Data extracted from a collection
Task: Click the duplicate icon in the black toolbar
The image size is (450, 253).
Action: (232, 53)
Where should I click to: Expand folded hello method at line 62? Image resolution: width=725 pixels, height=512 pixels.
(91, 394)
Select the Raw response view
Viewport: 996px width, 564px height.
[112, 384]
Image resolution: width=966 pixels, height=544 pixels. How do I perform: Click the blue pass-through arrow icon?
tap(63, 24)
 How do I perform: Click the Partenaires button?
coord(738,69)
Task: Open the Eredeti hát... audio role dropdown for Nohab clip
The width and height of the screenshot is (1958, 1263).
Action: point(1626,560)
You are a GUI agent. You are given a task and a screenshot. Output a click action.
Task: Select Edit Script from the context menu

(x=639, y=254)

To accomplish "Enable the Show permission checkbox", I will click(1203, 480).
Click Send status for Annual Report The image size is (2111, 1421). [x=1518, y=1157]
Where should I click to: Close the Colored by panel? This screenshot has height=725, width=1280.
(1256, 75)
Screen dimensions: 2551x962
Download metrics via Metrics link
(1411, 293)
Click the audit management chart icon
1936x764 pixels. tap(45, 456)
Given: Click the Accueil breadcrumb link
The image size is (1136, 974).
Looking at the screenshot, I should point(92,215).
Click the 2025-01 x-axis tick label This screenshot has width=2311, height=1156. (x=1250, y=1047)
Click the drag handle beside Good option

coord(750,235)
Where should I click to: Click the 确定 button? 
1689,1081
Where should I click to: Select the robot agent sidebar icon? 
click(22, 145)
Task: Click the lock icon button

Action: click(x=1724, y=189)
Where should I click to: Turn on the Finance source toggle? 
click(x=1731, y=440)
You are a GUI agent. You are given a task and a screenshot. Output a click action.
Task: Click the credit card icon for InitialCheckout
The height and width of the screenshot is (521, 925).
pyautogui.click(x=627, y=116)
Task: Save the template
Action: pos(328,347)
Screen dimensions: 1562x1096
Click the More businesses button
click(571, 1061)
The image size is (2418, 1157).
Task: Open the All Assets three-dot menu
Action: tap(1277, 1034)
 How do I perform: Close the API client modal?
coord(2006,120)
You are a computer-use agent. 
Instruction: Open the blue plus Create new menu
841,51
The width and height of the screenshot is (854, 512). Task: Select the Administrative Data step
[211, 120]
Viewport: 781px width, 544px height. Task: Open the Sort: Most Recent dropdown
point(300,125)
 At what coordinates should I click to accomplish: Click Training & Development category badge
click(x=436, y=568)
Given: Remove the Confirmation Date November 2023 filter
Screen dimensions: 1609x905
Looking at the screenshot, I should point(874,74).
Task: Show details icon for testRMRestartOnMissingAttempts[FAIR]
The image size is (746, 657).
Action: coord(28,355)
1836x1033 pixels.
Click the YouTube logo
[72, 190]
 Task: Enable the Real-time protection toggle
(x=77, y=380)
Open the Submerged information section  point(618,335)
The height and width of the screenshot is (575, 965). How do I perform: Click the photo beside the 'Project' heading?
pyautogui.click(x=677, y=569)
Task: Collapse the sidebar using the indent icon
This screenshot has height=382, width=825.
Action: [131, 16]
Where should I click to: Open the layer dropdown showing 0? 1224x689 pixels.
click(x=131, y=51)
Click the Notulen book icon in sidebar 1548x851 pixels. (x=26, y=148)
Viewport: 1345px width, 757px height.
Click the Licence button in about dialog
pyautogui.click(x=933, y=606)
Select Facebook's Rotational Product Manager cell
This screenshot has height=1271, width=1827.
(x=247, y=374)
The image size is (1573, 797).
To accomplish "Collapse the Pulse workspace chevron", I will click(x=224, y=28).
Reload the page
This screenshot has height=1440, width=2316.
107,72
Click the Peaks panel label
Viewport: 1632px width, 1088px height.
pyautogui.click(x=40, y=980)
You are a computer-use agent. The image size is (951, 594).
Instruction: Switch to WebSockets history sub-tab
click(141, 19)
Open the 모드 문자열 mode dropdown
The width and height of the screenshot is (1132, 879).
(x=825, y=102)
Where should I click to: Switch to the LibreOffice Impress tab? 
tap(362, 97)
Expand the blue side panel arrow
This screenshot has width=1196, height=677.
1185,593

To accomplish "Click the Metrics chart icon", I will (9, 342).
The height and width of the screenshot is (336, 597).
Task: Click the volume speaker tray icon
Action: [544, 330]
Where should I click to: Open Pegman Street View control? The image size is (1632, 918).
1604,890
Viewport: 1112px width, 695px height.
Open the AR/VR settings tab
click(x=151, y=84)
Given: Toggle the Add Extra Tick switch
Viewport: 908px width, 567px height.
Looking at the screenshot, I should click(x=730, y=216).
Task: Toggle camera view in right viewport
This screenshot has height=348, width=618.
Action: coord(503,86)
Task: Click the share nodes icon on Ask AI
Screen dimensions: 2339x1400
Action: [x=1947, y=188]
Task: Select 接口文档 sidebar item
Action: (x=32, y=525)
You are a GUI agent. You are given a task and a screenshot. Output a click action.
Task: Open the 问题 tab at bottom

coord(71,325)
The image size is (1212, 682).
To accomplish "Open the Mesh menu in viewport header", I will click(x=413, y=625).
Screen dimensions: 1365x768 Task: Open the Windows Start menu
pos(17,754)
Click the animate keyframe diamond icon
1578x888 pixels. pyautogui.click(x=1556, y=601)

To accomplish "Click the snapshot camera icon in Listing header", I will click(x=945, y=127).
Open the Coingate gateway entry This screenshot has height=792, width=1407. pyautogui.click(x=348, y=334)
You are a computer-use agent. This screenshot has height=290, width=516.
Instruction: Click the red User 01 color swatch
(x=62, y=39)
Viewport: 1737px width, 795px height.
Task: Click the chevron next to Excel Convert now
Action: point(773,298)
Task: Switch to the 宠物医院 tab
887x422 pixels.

TRY IT:
Your task is to repeat every entry exactly.

RESPONSE:
Task: Click the duplicate icon in the black toolbar
The image size is (450, 253).
Action: (232, 53)
Where should I click to: Expand folded hello method at line 62? Image resolution: width=725 pixels, height=512 pixels.
(91, 394)
Select the Raw response view
Viewport: 996px width, 564px height.
[112, 384]
Image resolution: width=966 pixels, height=544 pixels. How do I perform: Click the blue pass-through arrow icon?
tap(63, 24)
 How do I perform: Click the Partenaires button?
coord(738,69)
Task: Open the Eredeti hát... audio role dropdown for Nohab clip
The width and height of the screenshot is (1958, 1263).
Action: point(1626,560)
You are a GUI agent. You are given a task and a screenshot. Output a click action.
Task: Select Edit Script from the context menu

(x=639, y=254)

To accomplish "Enable the Show permission checkbox", I will click(1203, 480).
Click Send status for Annual Report The image size is (2111, 1421). [x=1518, y=1157]
Where should I click to: Close the Colored by panel? This screenshot has height=725, width=1280.
(1256, 75)
Screen dimensions: 2551x962
Download metrics via Metrics link
(1411, 293)
Click the audit management chart icon
1936x764 pixels. tap(45, 456)
Given: Click the Accueil breadcrumb link
The image size is (1136, 974).
Looking at the screenshot, I should point(92,215).
Click the 2025-01 x-axis tick label This screenshot has width=2311, height=1156. (x=1250, y=1047)
Click the drag handle beside Good option

coord(750,235)
Where should I click to: Click the 确定 button? 
1689,1081
Where should I click to: Select the robot agent sidebar icon? 
click(22, 145)
Task: Click the lock icon button

Action: click(x=1724, y=189)
Where should I click to: Turn on the Finance source toggle? 
click(x=1731, y=440)
You are a GUI agent. You are given a task and a screenshot. Output a click action.
Task: Click the credit card icon for InitialCheckout
The height and width of the screenshot is (521, 925).
pyautogui.click(x=627, y=116)
Task: Save the template
Action: pos(328,347)
Screen dimensions: 1562x1096
Click the More businesses button
click(571, 1061)
The image size is (2418, 1157).
Task: Open the All Assets three-dot menu
Action: tap(1277, 1034)
 How do I perform: Close the API client modal?
coord(2006,120)
You are a computer-use agent. 
Instruction: Open the blue plus Create new menu
841,51
The width and height of the screenshot is (854, 512). Task: Select the Administrative Data step
[211, 120]
Viewport: 781px width, 544px height. Task: Open the Sort: Most Recent dropdown
point(300,125)
 At what coordinates should I click to accomplish: Click Training & Development category badge
click(x=436, y=568)
Given: Remove the Confirmation Date November 2023 filter
Screen dimensions: 1609x905
Looking at the screenshot, I should point(874,74).
Task: Show details icon for testRMRestartOnMissingAttempts[FAIR]
The image size is (746, 657).
Action: coord(28,355)
1836x1033 pixels.
Click the YouTube logo
[72, 190]
 Task: Enable the Real-time protection toggle
(x=77, y=380)
Open the Submerged information section  point(618,335)
The height and width of the screenshot is (575, 965). How do I perform: Click the photo beside the 'Project' heading?
pyautogui.click(x=677, y=569)
Task: Collapse the sidebar using the indent icon
This screenshot has height=382, width=825.
Action: [131, 16]
Where should I click to: Open the layer dropdown showing 0? 1224x689 pixels.
click(x=131, y=51)
Click the Notulen book icon in sidebar 1548x851 pixels. (x=26, y=148)
Viewport: 1345px width, 757px height.
Click the Licence button in about dialog
pyautogui.click(x=933, y=606)
Select Facebook's Rotational Product Manager cell
This screenshot has height=1271, width=1827.
(x=247, y=374)
The image size is (1573, 797).
To accomplish "Collapse the Pulse workspace chevron", I will click(x=224, y=28).
Reload the page
This screenshot has height=1440, width=2316.
107,72
Click the Peaks panel label
Viewport: 1632px width, 1088px height.
pyautogui.click(x=40, y=980)
You are a computer-use agent. The image size is (951, 594).
Instruction: Switch to WebSockets history sub-tab
click(141, 19)
Open the 모드 문자열 mode dropdown
The width and height of the screenshot is (1132, 879).
(x=825, y=102)
Where should I click to: Switch to the LibreOffice Impress tab? 
tap(362, 97)
Expand the blue side panel arrow
This screenshot has width=1196, height=677.
1185,593

To accomplish "Click the Metrics chart icon", I will (9, 342).
The height and width of the screenshot is (336, 597).
Task: Click the volume speaker tray icon
Action: [544, 330]
Where should I click to: Open Pegman Street View control? The image size is (1632, 918).
1604,890
Viewport: 1112px width, 695px height.
Open the AR/VR settings tab
click(x=151, y=84)
Given: Toggle the Add Extra Tick switch
Viewport: 908px width, 567px height.
Looking at the screenshot, I should click(x=730, y=216).
Task: Toggle camera view in right viewport
This screenshot has height=348, width=618.
Action: coord(503,86)
Task: Click the share nodes icon on Ask AI
Screen dimensions: 2339x1400
Action: [x=1947, y=188]
Task: Select 接口文档 sidebar item
Action: (x=32, y=525)
You are a GUI agent. You are given a task and a screenshot. Output a click action.
Task: Open the 问题 tab at bottom

coord(71,325)
The image size is (1212, 682).
To accomplish "Open the Mesh menu in viewport header", I will click(x=413, y=625).
Screen dimensions: 1365x768 Task: Open the Windows Start menu
pos(17,754)
Click the animate keyframe diamond icon
1578x888 pixels. pyautogui.click(x=1556, y=601)

To accomplish "Click the snapshot camera icon in Listing header", I will click(x=945, y=127).
Open the Coingate gateway entry This screenshot has height=792, width=1407. pyautogui.click(x=348, y=334)
You are a computer-use agent. This screenshot has height=290, width=516.
Instruction: Click the red User 01 color swatch
(x=62, y=39)
Viewport: 1737px width, 795px height.
Task: Click the chevron next to Excel Convert now
Action: point(773,298)
Task: Switch to the 宠物医院 tab
887x422 pixels.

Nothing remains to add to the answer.